In Phase I and Ib/II clinical trials, glasdegib plus low-dose cytarabine (LDAC) (N = 78) lengthened OS vs low-dose cytarabine (LDAC) alone (N = 38) (median 8.3 vs 4.3 months; hazard ratio [HR] 0.46; 80% CI: 0.35–0.62, 95% CI: 0.30–0.72; p = 0.0002) among patients with untreated AML who were not candidates for chemotherapy. Furthermore, complete remission (CR) rates were higher in those receiving LDAC monotherapy. In light of these and other findings, glasdegib plus LDAC is approved for AML patients ≥75 years with comorbidities that rule out chemotherapy.
In a 2018 press release, Mace Rothenberg, M.D., chief development officer, Oncology, Pfizer Global Product Development, had the following to say about the drug. “Patients with acute myeloid leukemia who are ineligible for intensive chemotherapy are in critical need of new treatment options to improve their overall survival,” he stated.

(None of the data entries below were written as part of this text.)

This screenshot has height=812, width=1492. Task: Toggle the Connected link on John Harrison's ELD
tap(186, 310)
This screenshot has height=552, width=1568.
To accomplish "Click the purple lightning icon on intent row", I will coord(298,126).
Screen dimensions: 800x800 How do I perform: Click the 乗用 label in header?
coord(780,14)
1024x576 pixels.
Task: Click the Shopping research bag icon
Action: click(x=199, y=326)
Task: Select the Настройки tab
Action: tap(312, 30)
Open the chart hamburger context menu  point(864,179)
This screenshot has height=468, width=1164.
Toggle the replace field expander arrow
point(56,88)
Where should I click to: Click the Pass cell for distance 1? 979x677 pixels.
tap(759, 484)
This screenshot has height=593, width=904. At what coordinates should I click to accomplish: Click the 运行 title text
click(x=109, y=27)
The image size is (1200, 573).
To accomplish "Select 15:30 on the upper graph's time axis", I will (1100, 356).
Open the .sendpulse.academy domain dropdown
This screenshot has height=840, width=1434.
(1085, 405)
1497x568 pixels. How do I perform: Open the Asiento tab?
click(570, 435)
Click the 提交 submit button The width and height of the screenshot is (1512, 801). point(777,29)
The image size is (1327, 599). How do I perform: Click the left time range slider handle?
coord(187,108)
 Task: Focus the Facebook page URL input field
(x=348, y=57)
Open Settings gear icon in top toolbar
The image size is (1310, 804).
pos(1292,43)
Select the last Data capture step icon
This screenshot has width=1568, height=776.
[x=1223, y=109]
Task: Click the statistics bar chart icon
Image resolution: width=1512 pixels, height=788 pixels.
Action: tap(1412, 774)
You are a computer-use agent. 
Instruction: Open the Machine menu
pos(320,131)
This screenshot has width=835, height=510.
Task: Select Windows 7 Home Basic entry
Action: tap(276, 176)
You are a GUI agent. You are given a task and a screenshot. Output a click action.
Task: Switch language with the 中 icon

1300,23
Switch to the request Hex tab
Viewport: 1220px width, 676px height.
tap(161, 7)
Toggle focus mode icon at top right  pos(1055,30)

BRIGHT AML 1019 will comprise two independent global studies in adult AML patients; one study is “intensive” and the other is “non-intensive.”
“This is an innovative, patient-centric design allowing treating physicians and patients to determine goals of care and enroll on either arm,” wrote investigators, led by Jorge E Cortes, Georgia Cancer Center, Augusta University, Augusta.
In total, 400 patients in the intensive study will, along with standard chemotherapy, be randomly assigned (1:1) to take either glasdegib or placebo. In the non-intensive study, 320 patients will be randomly assigned to take glasdegib or placebo, plus azacitidine. Patients enrolled in either the intensive or non-intensive study was determined by the researchers.
The primary outcome for the study is whether glasdegib outperforms placebo plus cytarabine and daunorubicin (intensive trial) or azacitidine (non-intensive trial) in terms of extending OS.
“Upon completion, these studies will provide substantial evidence which may be useful to support expanding the current registration of glasdegib to include treatment of patients with AML in combination with ‘7 + 3’ or azacitidine, in addition to the current approved indication in combination with LDAC for patients aged 75 years or older or who have comorbidities that preclude use of intensive chemotherapy,” concluded the authors.
Cortes JE et al. “Glasdegib plus intensive/non-intensive chemotherapy in untreated acute myeloid leukemia: BRIGHT AML 1019 Phase III trials.” Future Oncol. 2019 Sep 13. doi: 10.2217/fon-2019-0373.